Despite their final presentation, the forms or feelthings emerged from a visceral negotiation with plaster involving both additive and subtractive working, a messy process of finding solidity from fine powder:
There is the pouring, the sifting, the mixing, a soothing warmth, a ferocious heat, and then, the cool. The cutting, hacking, chopping, sawing, scraping, sanding smoothing, washing, polishing – and the touch.
In order to physically cope with this I need to “suit-up” in tyvek, latex gloves and a full mask respirator. My practice requires continuous sweeping, cleaning, wiping down of surfaces and vacuuming.
Traditionally, Plaster of Paris is used in controlled and specific ways: the setting of broken bones; mould-making and casting of teeth and mouths for dentures and other orthodontic processes; the reconstruction of corpses for open caskets; as a moulding medium for the mass production of various items; fireproofing, and for processes and finishes in the building industry.
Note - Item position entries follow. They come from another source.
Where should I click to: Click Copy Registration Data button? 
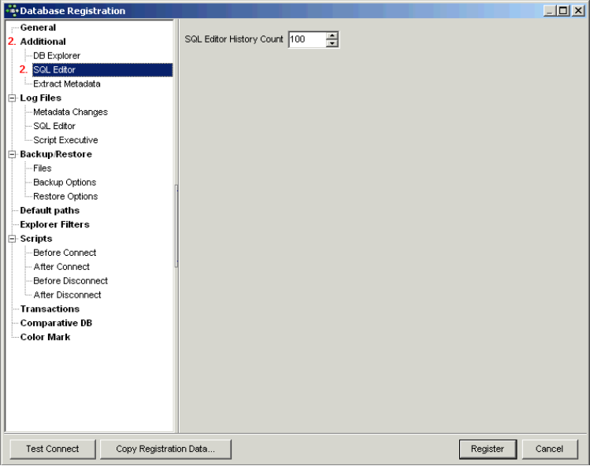[x=165, y=449]
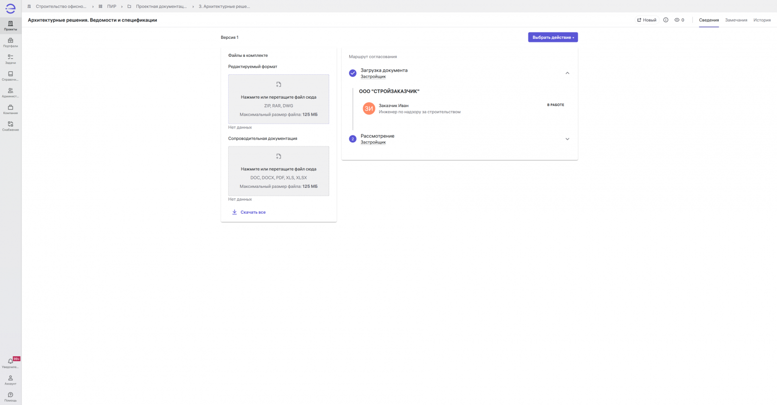Switch to the Замечания tab

pos(736,20)
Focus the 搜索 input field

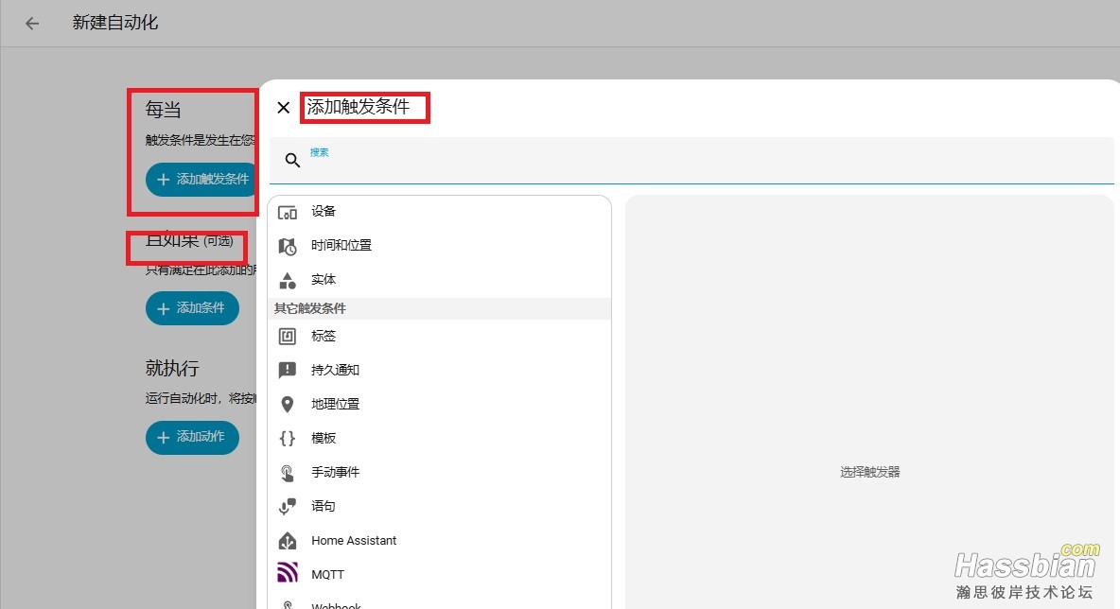pos(700,162)
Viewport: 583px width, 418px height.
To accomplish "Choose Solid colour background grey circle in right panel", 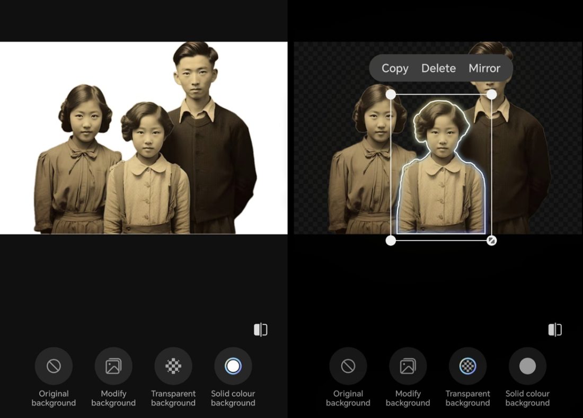I will pos(527,366).
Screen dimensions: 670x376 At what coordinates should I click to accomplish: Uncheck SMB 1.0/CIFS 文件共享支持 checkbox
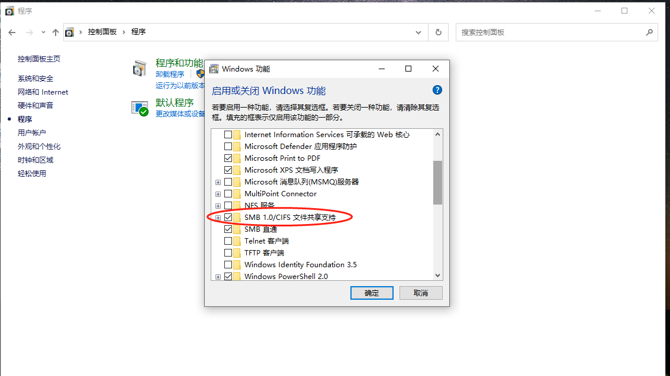(228, 217)
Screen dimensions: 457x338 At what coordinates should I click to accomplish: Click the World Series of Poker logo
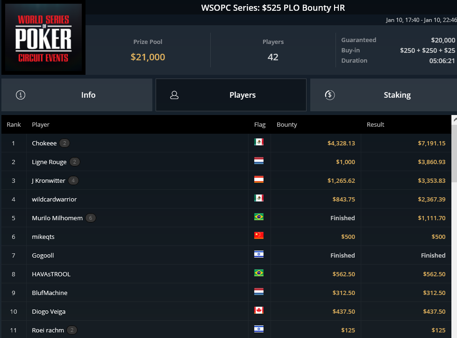pyautogui.click(x=43, y=37)
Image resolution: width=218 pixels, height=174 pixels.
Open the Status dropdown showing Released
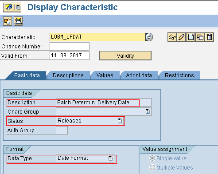[120, 121]
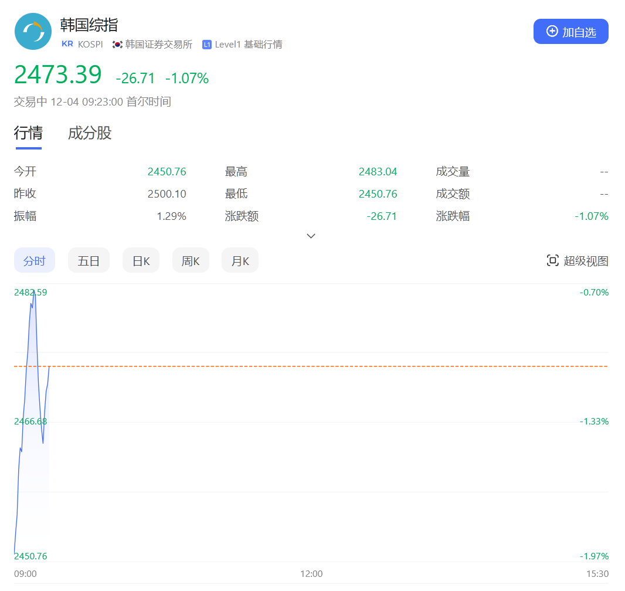Click the 加自选 watchlist button
Viewport: 625px width, 591px height.
570,32
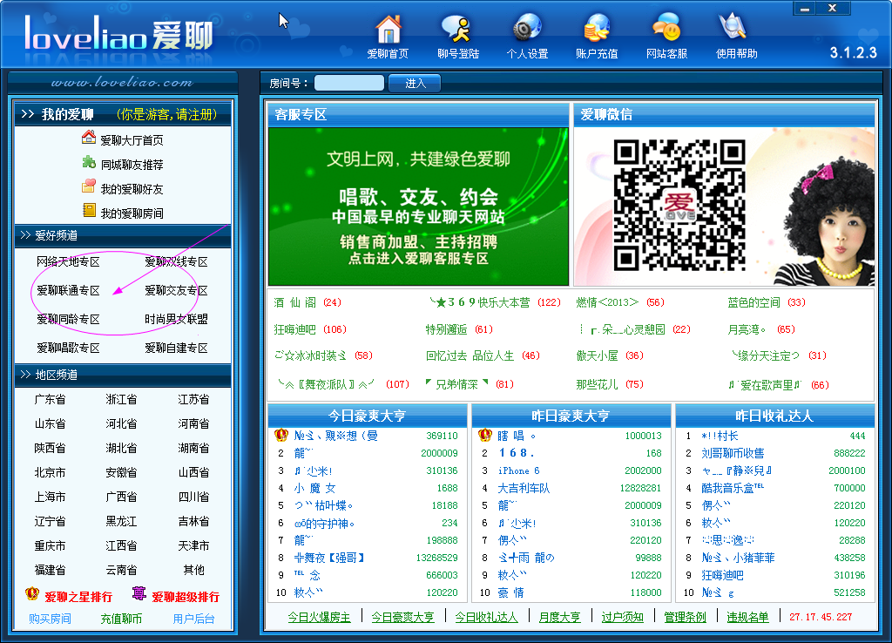
Task: Open the 充值聊币 link
Action: point(121,619)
Within the Fine Arts, Plaster of Paris is most often used as a process medium.
However, the works of this exhibition are ends in themselves, their insides and their surfaces have been negotiated over long periods with plaster in the artists’ studio. The emerging forms, the feelthings, are found in this way. There is also an element of letting go of the artists’ hand, as the hidden tension between plaster and water find their own balance to create solidity and strength. Importantly, the plaster assumes responsibility for all structural integrity, there is no armature and no technical guide to this way of working, it needs to be felt and worked through in an embodied sense. Thus, Feelthings can be seen as a collection of encounters with both the mess and harmony of creation and to acts of cleaning up, asking what it means to think or feel with a material?
Central to this question is the aspect of touch and duration. Despite their pristine finish, each piece was constantly handled over long periods of time. They are thus imbued with touch and, in turn, call to mind many of its associated sensations.
As with previous work, under the title of Gutspeak, Dominique Edwards suggests that the space between maker and material is both mysterious and multi-agential, an interaction of knowledge systems and affective engagements. The stakes are high for this endeavour, are the things we make mere reflections of our inner workings or do they breathe with a similar primordial urge to exist and extend influence? Aiding this kind of reading we would be better off looking to Viktor Schauerberger than to a kind of modernist formalism. Schauerberger turned to nature for practical solutions to engineering problems, mostly related to the outward and inward forces in water. His method was akin to a tuning-in, a long meditation on energetic states and a release from the binds of mechanistic thinking.
Similarly, the work of Dominique Edwards speaks to the androgynous coupling of creative forces in the world, cosmogonic myths, animism, new materialism and theories of affect that challenge the conventional separation and order of things. These positions reduce the distance between the viewer and the object. They present ideas about the interaction of intensities rather than a world of separate things. They attempt to redefine the human in a more relational ontology.
Finally, although the feelthings might recall associations with the human body and other recognisable forms, they are not made with these likenesses in mind. They are found in another place altogether.